Se rió y de un salto se sentó a mi lado. Yo me reí, pero de sus zapatos de dos colores. Quiso besarme. Aparté la cara y sus labios me rozaron el cuello. En la radio anunciaron una canción que me gusta mucho. ¿Cuánto dura una canción? ¿Tres minutos? ¿Una hora? Todo ese tiempo estuvo mojándome el cuello. Se divertía como si hubiera descubierto un atajo para volverse bello. Pero no. Seguía teniendo los dientes feos, las manos pequeñas y redondas de arlequín de Picasso y el pelo no le había crecido.
Además olía mal. No, le dije, yo no tengo la culpa. Él puso las manos regordetas en mis piernas, en mis pechos, en mi cara. Pero yo no tengo la culpa, insistí. Claro que no, mi amor, me dijo confianzudo. La canción linda había terminado hacía dos canciones atrás y la música que pasaban no me gustaba. Nunca me gustó el tango.

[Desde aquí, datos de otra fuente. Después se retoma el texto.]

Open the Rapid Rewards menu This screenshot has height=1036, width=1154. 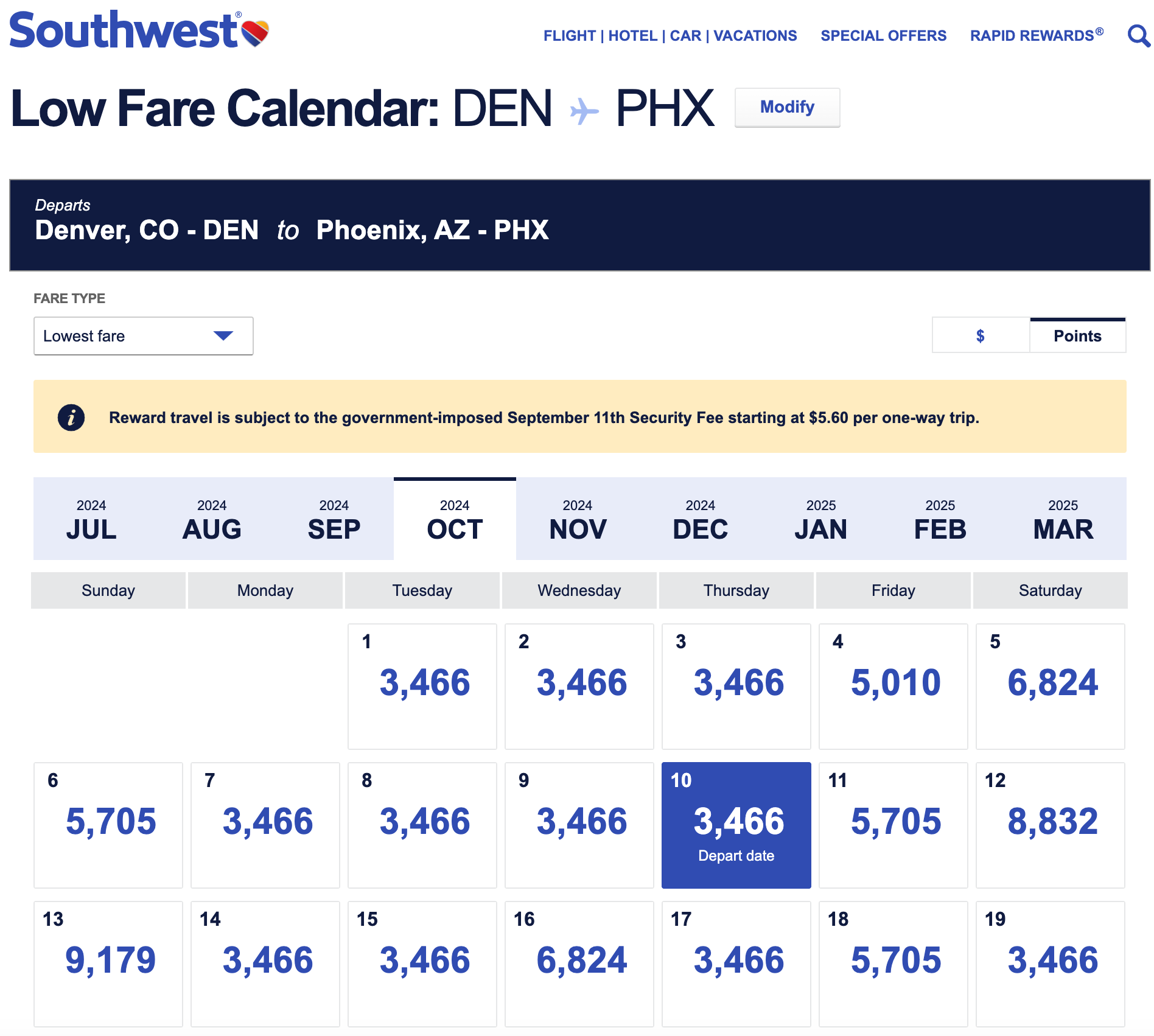pos(1036,36)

—No me gusta el tango —le grité.
Ni siquiera dejó de tocarme para cambiar de música. Era un caso curioso. No quería dejar de ser nómada ni de ser sedentario. Se conformaba con tocarme un poco. No sabía el peligro que corría ni era consciente de su fealdad. Quizá era un típico sedentario. No quería cambiar. No quería otra música. No quería improvisar con sus manos. No pretendía un mejor cutis. Logré apartarlo un poco. Dios mío, estaba más feo que nunca. Su madre daría vuelta la cara al verlo. No me gusta dar consejos, le dije. Él esperó mis palabras como si provinieran de la boca de un profeta. (Qué burro, nunca hubo mujeres profetas).
—Tenés que nomadizarte. Moverte —traduje sabiendo que no me iba a entender.

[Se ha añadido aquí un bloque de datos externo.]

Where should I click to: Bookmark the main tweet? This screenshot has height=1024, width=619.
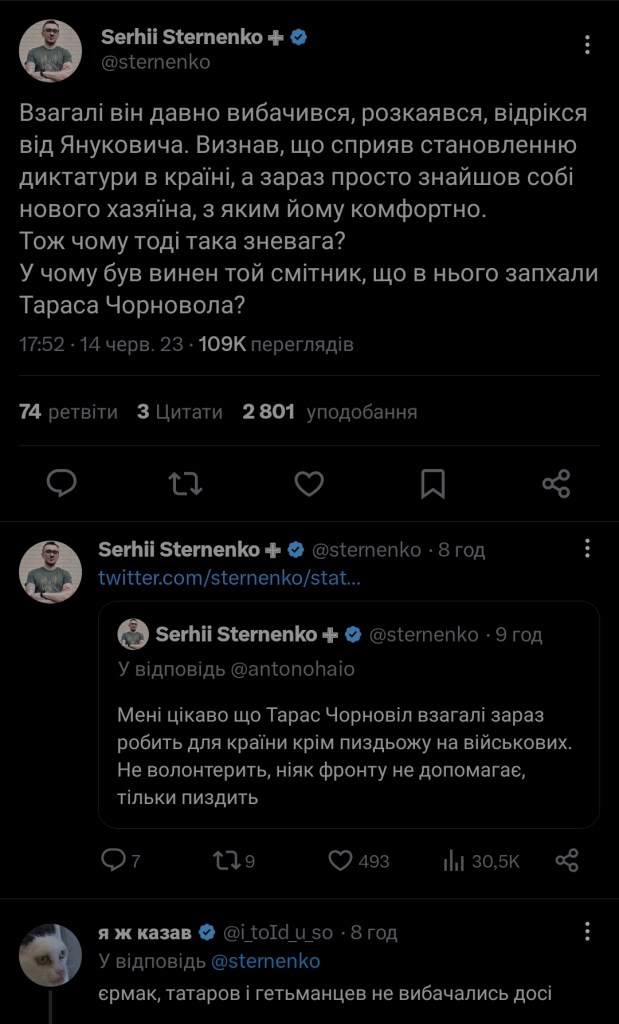tap(433, 484)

Como respuesta me metió una mano por abajo (volvió otra vez la moda de la minifalda, ¿vieron, chicas?) y me tocó ahí antes de tironearme la bombacha. No me desagradó pero hacía demasiado calor. Abrí la puerta para bajarme y él la cerró. Si no querés cambiar, jodete, le dije. Me pegó una cachetada con la mano abierta. Después de todo, sus manos podían innovar. Le sirvieron primero para acariciarme y luego para golpearme, para cerrar la puerta, para defenderse de mis golpes y para tirarme del pelo cuando atrapé con mi boca una de sus mejillas, después el labio y por último el cuello y lo mordí hasta que el taxi completo se llenó de olor a sangre."